Reports have surfaced that a young employee of Taiwanese electronics manufacturer Foxconn, the company contracted to build iPhones and iPods for Apple, committed suicide last week after misplacing a prototype next-generation iPhone. The news has some questioning labor practices in the consumer electronics industry – and others asking if Apple's legendary culture of secrecy has gone too far.
China's Southern Metropolis Daily reported Wednesday that 25-year-old Sun Danyong was to have sent 16 iPhone prototypes to Apple's Cupertino, Calif., headquarters on July 9. Only 15 arrived. Fearing a leak, Apple pressured Foxconn to find the missing handset. Foxconn officials interrogated Sun and searched his home. A senior company security officer interrogated and beat him, according to Southern Metropolis Daily. Sun jumped to his death from his 12th-story apartment last Thursday. The case has been turned over to Chinese police.
Apple, fresh from reporting a 15 percent jump in profits despite the global recession, has so far sought to distance itself from the incident. "We are saddened by the tragic loss of this young employee, and we are awaiting results of the investigations into his death," Apple spokeswoman Kristin Huguet told CNET on Tuesday. "We require our suppliers to treat all workers with dignity and respect."

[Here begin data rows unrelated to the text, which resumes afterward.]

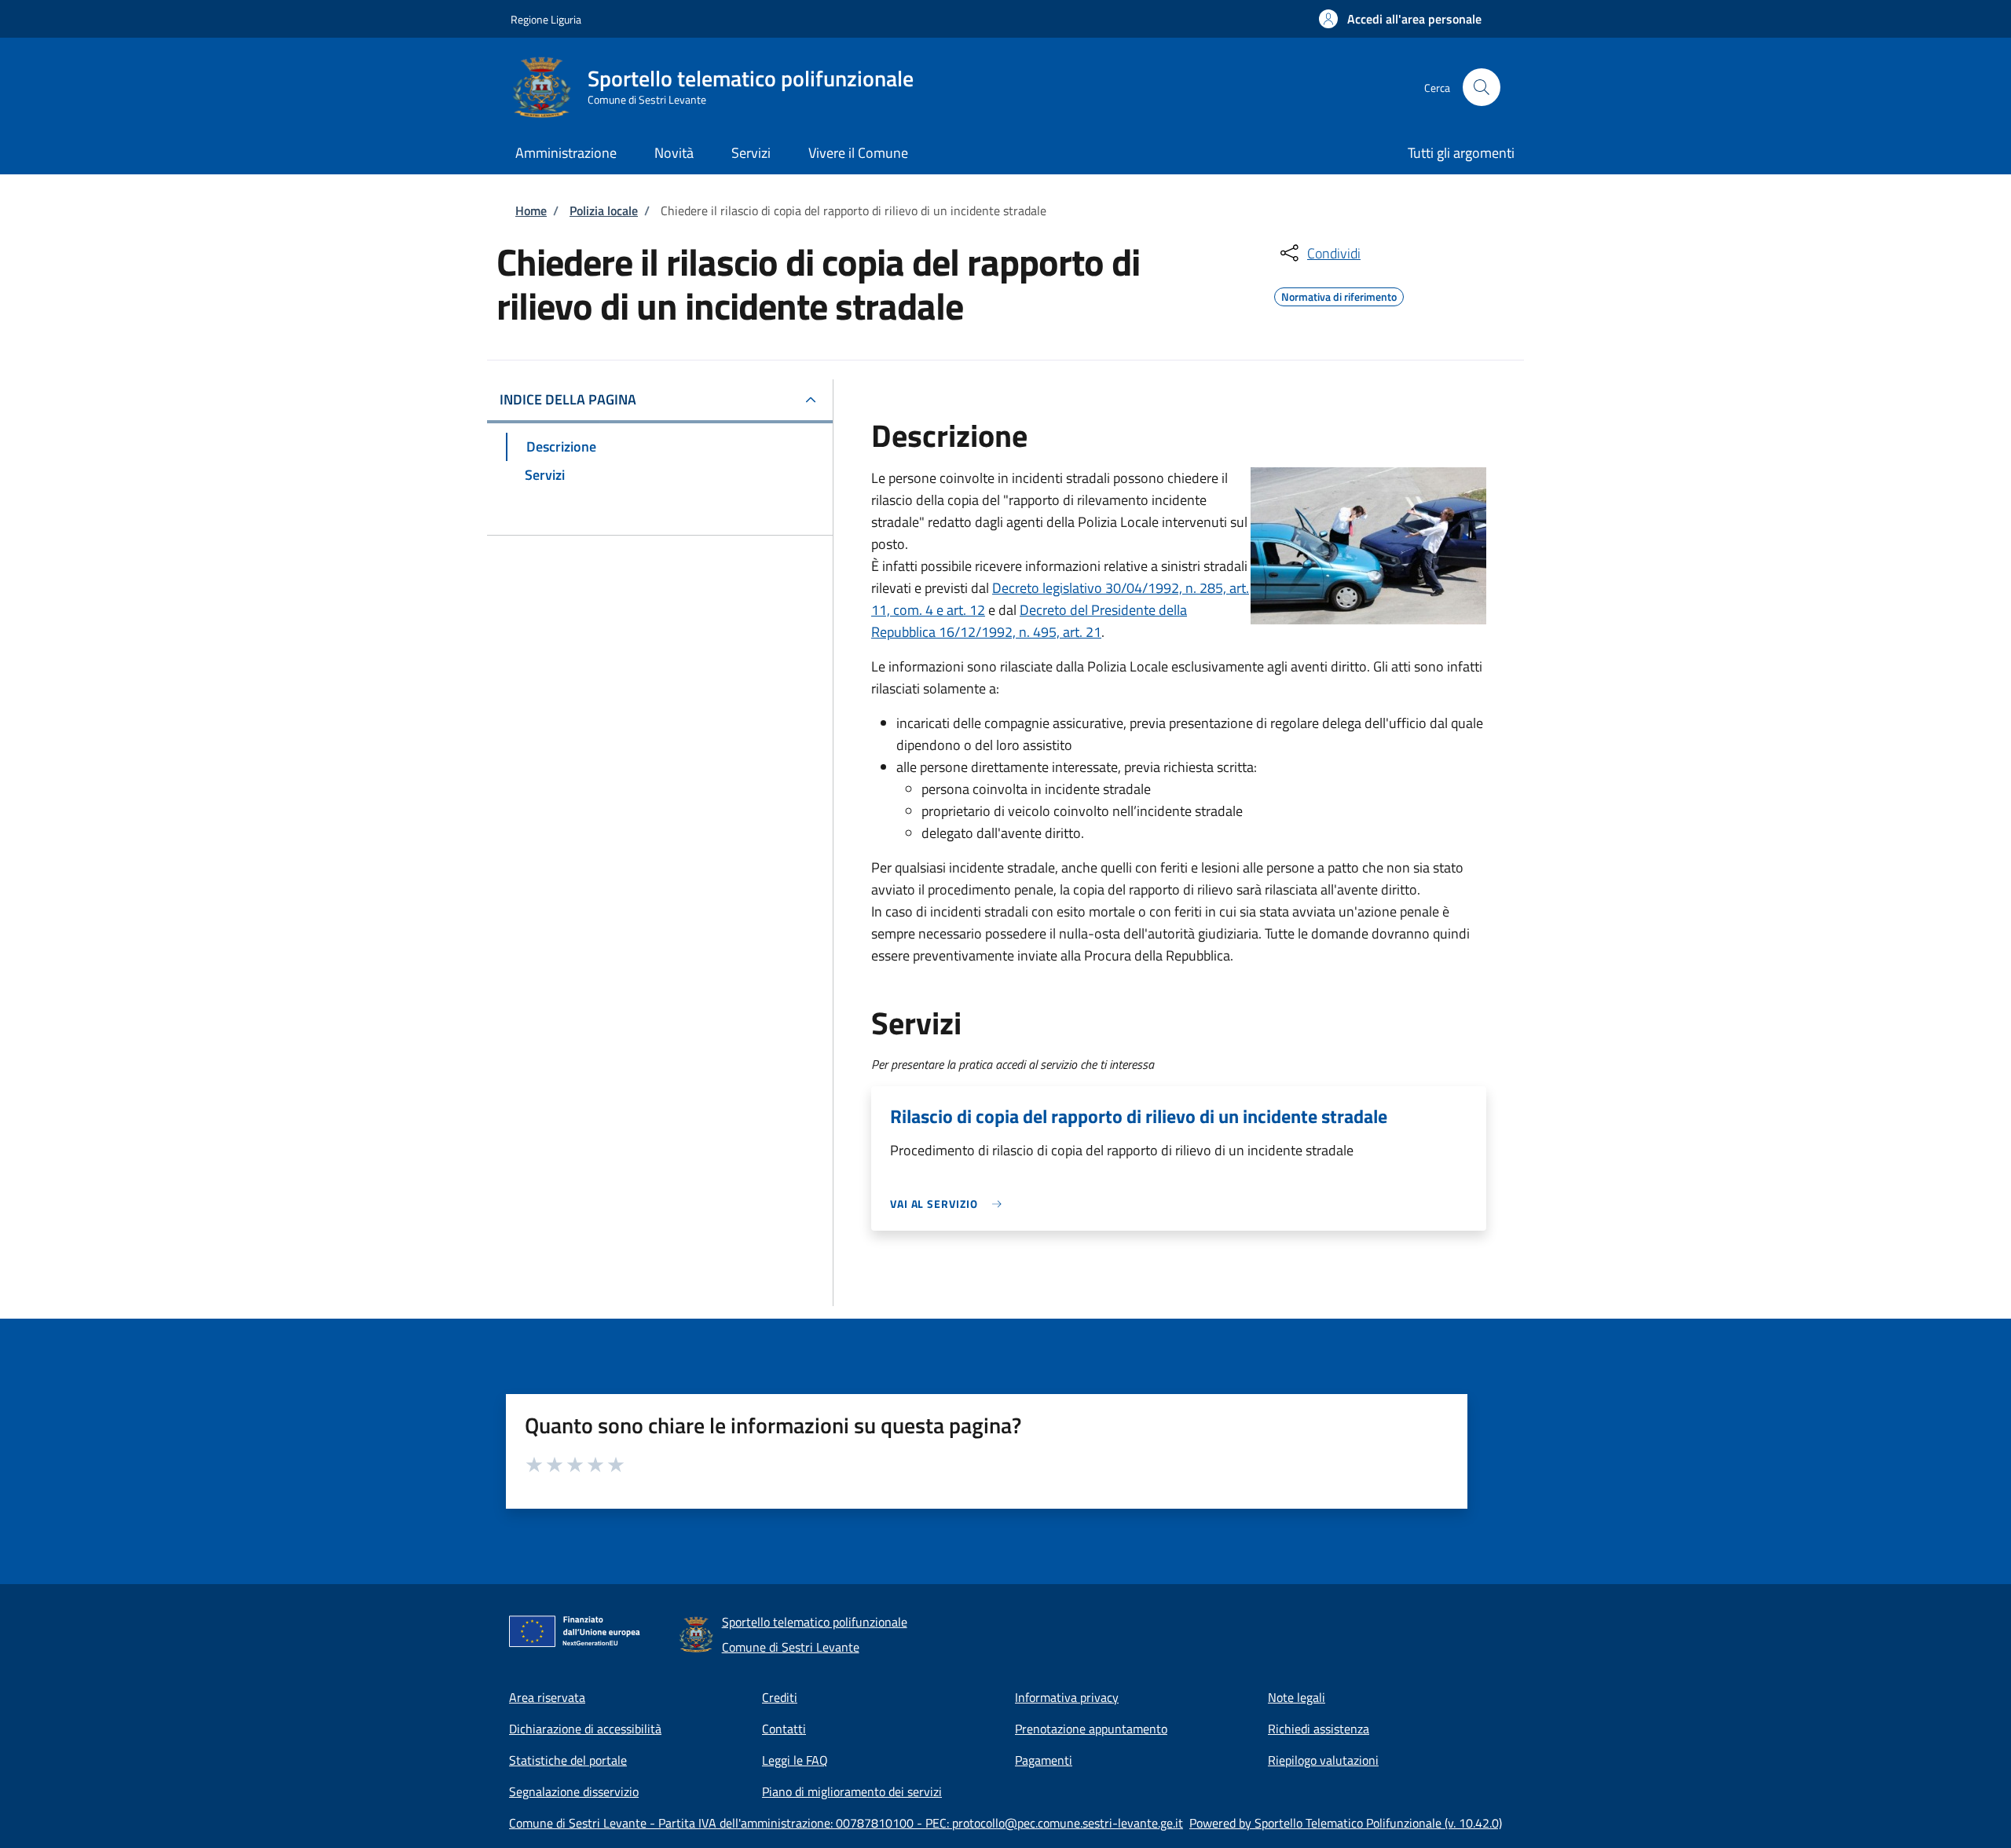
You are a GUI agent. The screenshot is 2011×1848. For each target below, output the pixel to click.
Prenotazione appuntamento (1091, 1728)
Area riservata (547, 1697)
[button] (1400, 19)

The company has recently touted the environmental achievements of its Macbook Pro line of laptops, but what about the environment that employees of its suppliers must work in? A 2006 report alleged poor conditions at Chinese iPod manufacturing plants, forced overtime, and squalid on-site living quarters. In response, Apple sent an auditing team to an unspecified Chinese plant, and released this report on iPod manufacturing.

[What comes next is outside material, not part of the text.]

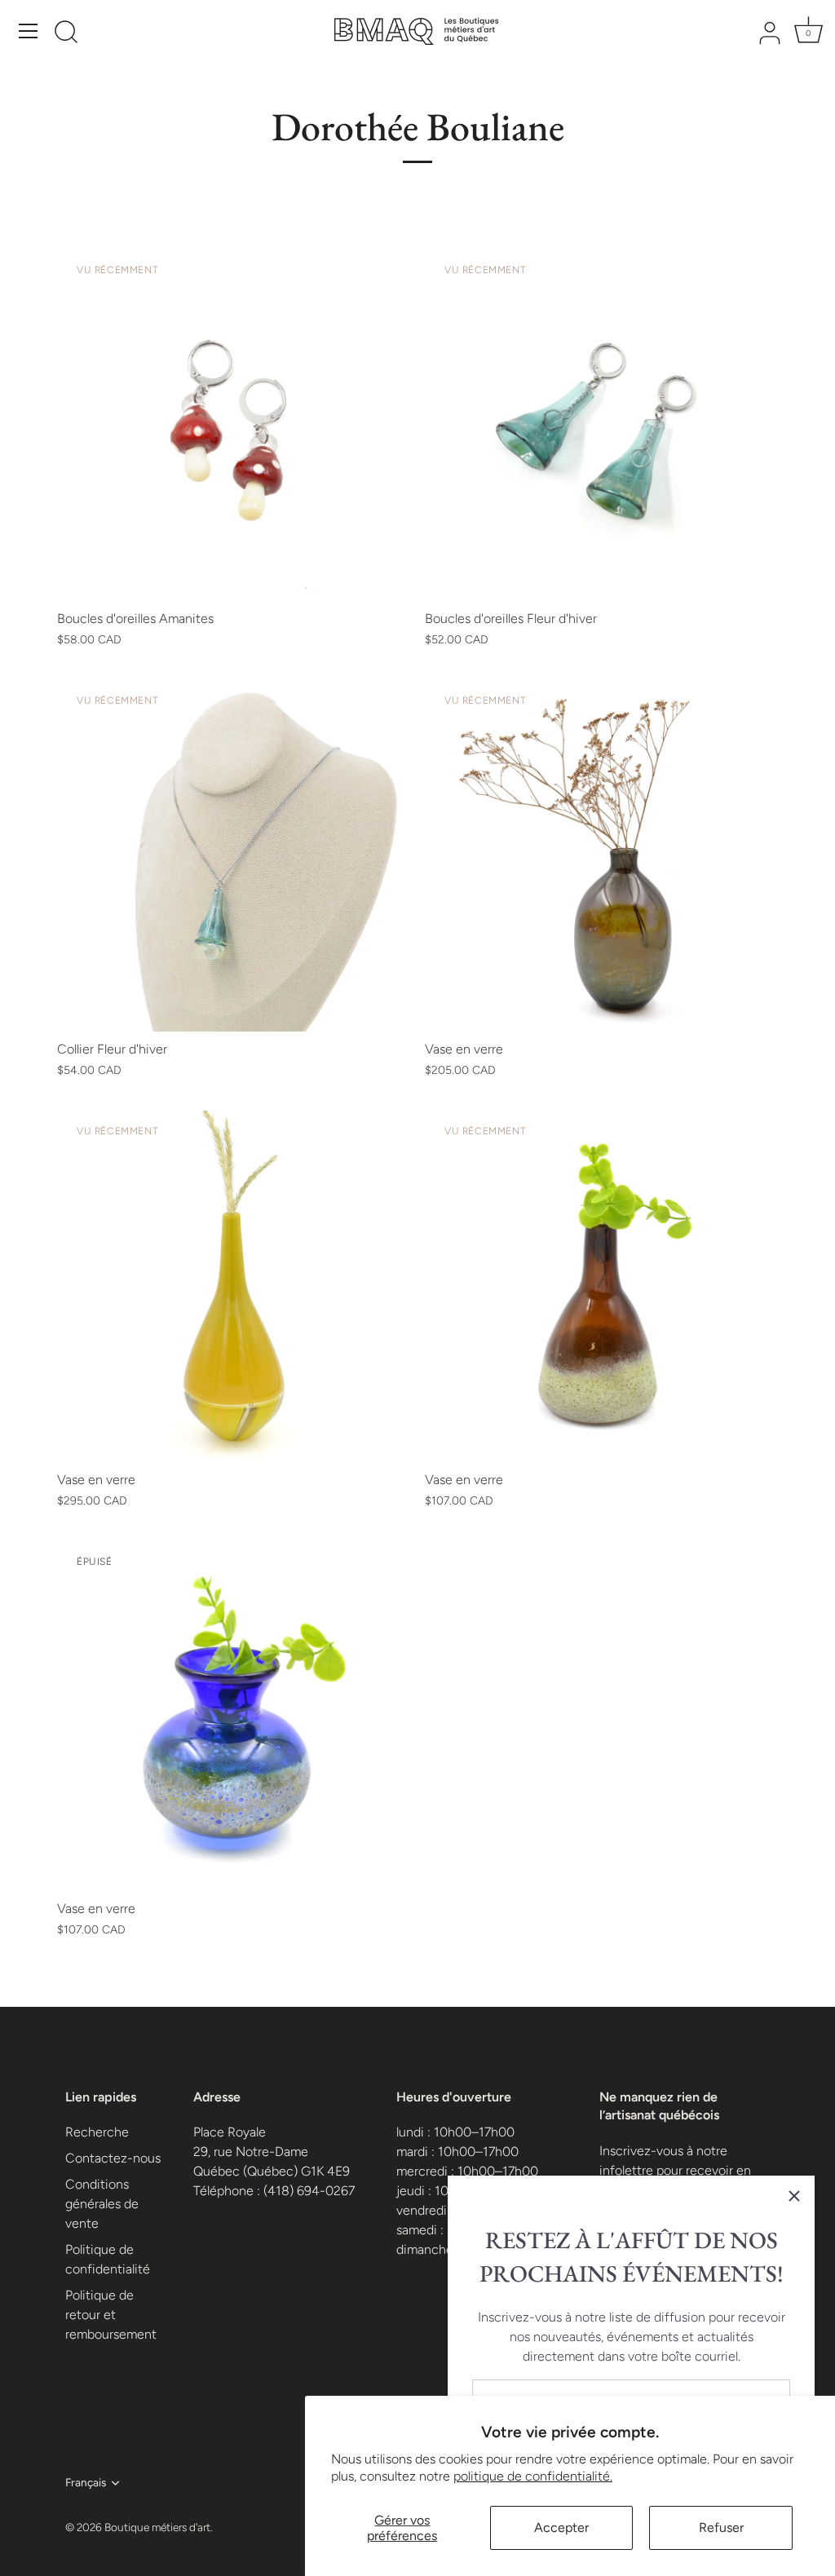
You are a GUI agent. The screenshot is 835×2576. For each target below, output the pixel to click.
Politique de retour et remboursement (111, 2314)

Human beings make the stuff we buy. We may imagine a graceful ballet of robots welding and soldering, untouched by humans, but someone - probably a young woman from a rural province - is actually snapping the final parts together and testing the screen. She sits there all day. She has a set of requirements that she has to check.
Biggs goes on to use this case as evidence of the consumer electronics industry's obsession with new gear for increasingly lower prices.
When I was growing up, a TV was a major investment. Now I can go down to Best Buy ... and pick one up for a pittance. It’s this race to the bottom that is killing our ability to judge when enough is enough. These things cost something. They cost lost jobs at home and draconian labor policies abroad. They cost water and energy and fossil fuels. They cost in psychological distance.
But don't be too quick to paint Apple as the bad guy, Ezra Gottheil, an analyst with Technology Business Research, told eWeek. "I think the connection between Apple and this guy’s suicide is very tenuous, at best," he said. "It was quite possible that Apple was very stringent with Foxconn, and so Foxconn went over the top, knowing Apple would be very disturbed [if secrets were leaked]. But this is completely knowable stuff."